Le caisson doit reposer sur une assise stable, régulière et nivelée. Cette assise doit également être consolidée, résistante et ne pas trop se déformer. Dans un lit présentant une granulométrie avec majoritairement des éléments grossiers (cailloux, galets), la préparation de cette assise peut se faire directement en terrassant le sol en place ou en mettant en place un enrochement. 
 
Pour une meilleure stabilité de l’ouvrage, l’assise doit présenter une pente de 5 à 10 % orientée côté berge pour un fruit total du parement de l’ordre de 0,2.
 
 
Mise en œuvre et phasage
 
Fig. 48 - Remplissage du caisson avec la terre végétale du site.Sur l’assise de fondation ainsi réalisée, on procède au montage des longrines et traverses (aussi appelées moises). Ici, les longrines au contact de l’enrochement ont été clouées dans les blocs à l’aide de tiges métalliques afin d’assurer une meilleure résistance de l’ouvrage, étant donné les fortes contraintes mécaniques imposées par le torrent.
 
À chaque étage de longrines, un géotextile est mis en place, dans lequel des matériaux terreux de remplissage doivent être tassés mécaniquement (godet de la pelle hydraulique ou rouleau). Un travail manuel complémentaire est nécessaire pour combler des vides sous les rondins.
 
Les traverses placées perpendiculairement sur les longrines sont fixées à l’aide de tiges d’acier d’armature dont le diamètre est de 14 mm au minimum. 
 
Fig. 49 - Mise en place des plançons et plants dans le caisson.Intercalés entre les longrines, des plançons de saules (ou des plants en racines nues d’autres espèces) sont couchés en rangs serrés. Les branches, de diamètre de 2 à 5 cm, peuvent avantageusement traverser toute l’épaisseur du caisson.
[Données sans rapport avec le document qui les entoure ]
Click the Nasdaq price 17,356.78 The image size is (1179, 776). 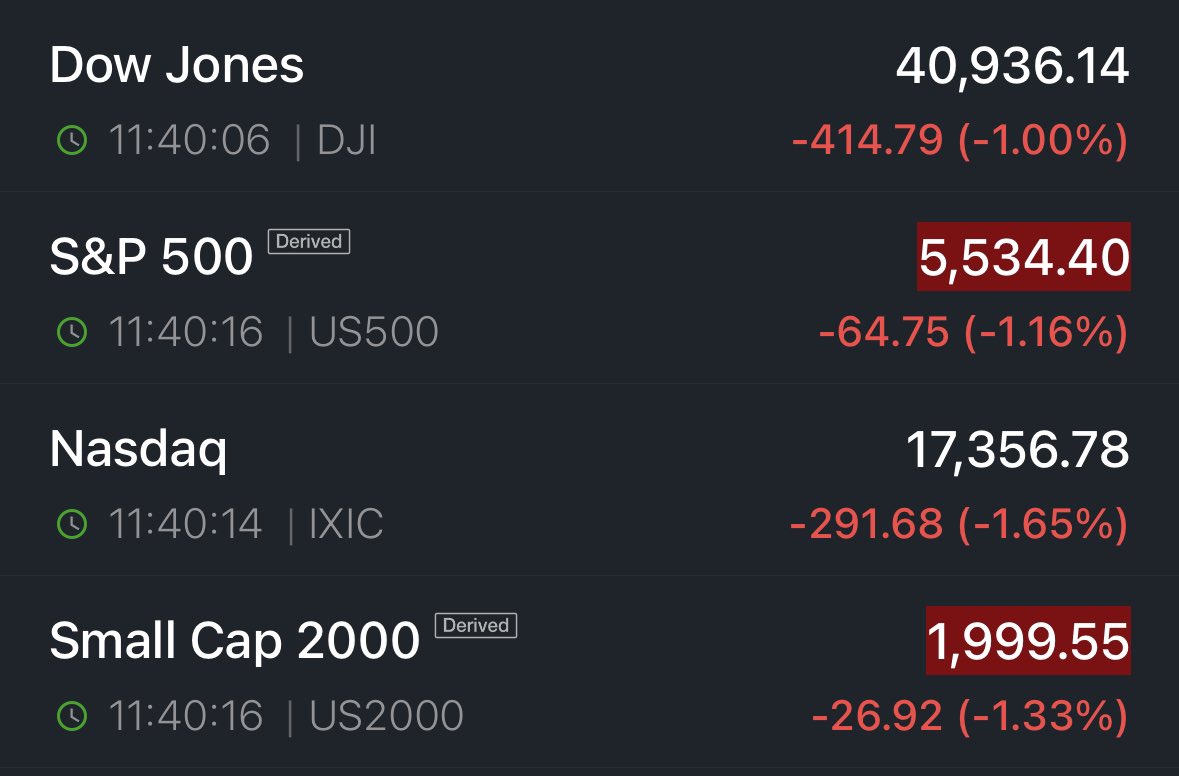point(1017,450)
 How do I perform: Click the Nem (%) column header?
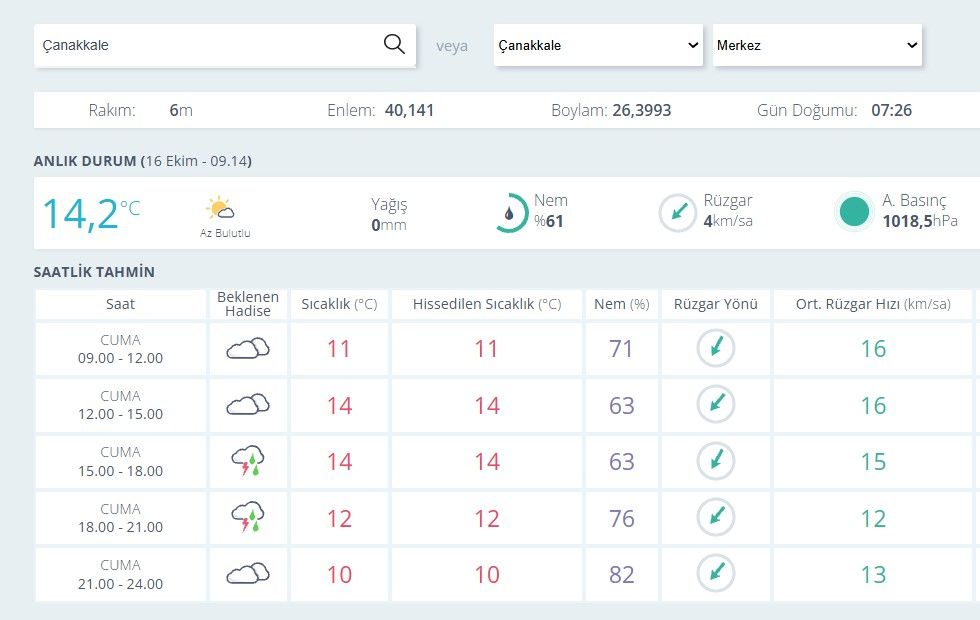(622, 304)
D’une manière générale, il est préférable de ne pas végétaliser la partie inférieure du caisson pour laquelle on pourra prévoir un parement en enrochement sec ou en géotextile synthétique. En effet, l’expérience montre que la végétation de la partie inférieure du caisson est souvent dominée par celle des parties supérieures et dépérit avec le temps (cela dépend toutefois fortement de l’exposition du caisson et de son inclinaison). Le dépérissement des végétaux des parties inférieures du caisson risque alors d’entraîner une vidange de celui-ci.
Lorsque des arrivées d’eau en amont de l’ouvrage sont détectées, un dispositif de drainage est à prévoir. Il peut être réalisé alors par une chemise drainante constituée de galets, de graviers ou de tout-venant grossier. Les plantes jouent cependant un rôle non négligeable de drainage grâce à leur système racinaire.
 
Si l’aménagement est réalisé sur un tronçon de grande longueur comprenant plusieurs éléments, on peut réaliser la continuité de l’ouvrage avec une reprise entre chaque élément sur un minimum de 50 cm. 
En sommet d’ouvrage, un géotextile biodégradable (type toile de coco ou de jute) peut être installé afin de protéger les semences et/ou les boutures du ruissellement. Ce géotextile doit être fixé à l’aide d’agrafes plantées dans le remblai.
 
Il convient de noter que la technique des caissons végétalisés doubles parois permet d’une part une stabilisation et une protection immédiates des berges (avant même une reprise efficace de la végétation). Elle permet d’autre part de traiter des berges quasiment verticales et de reprendre des surcharges importantes (poids lourds, etc.).
Il s’agit d’une structure souple supportant des petites déformations (notamment les tassements différentiels).
 
Fig. 50 - Assemblage de deux caissons.
 
 
Fig. 52 - L’ouvrage à la clôture du chantier.Fig. 51 - Coupe transversale de principe du caisson doubles parois végétalisé.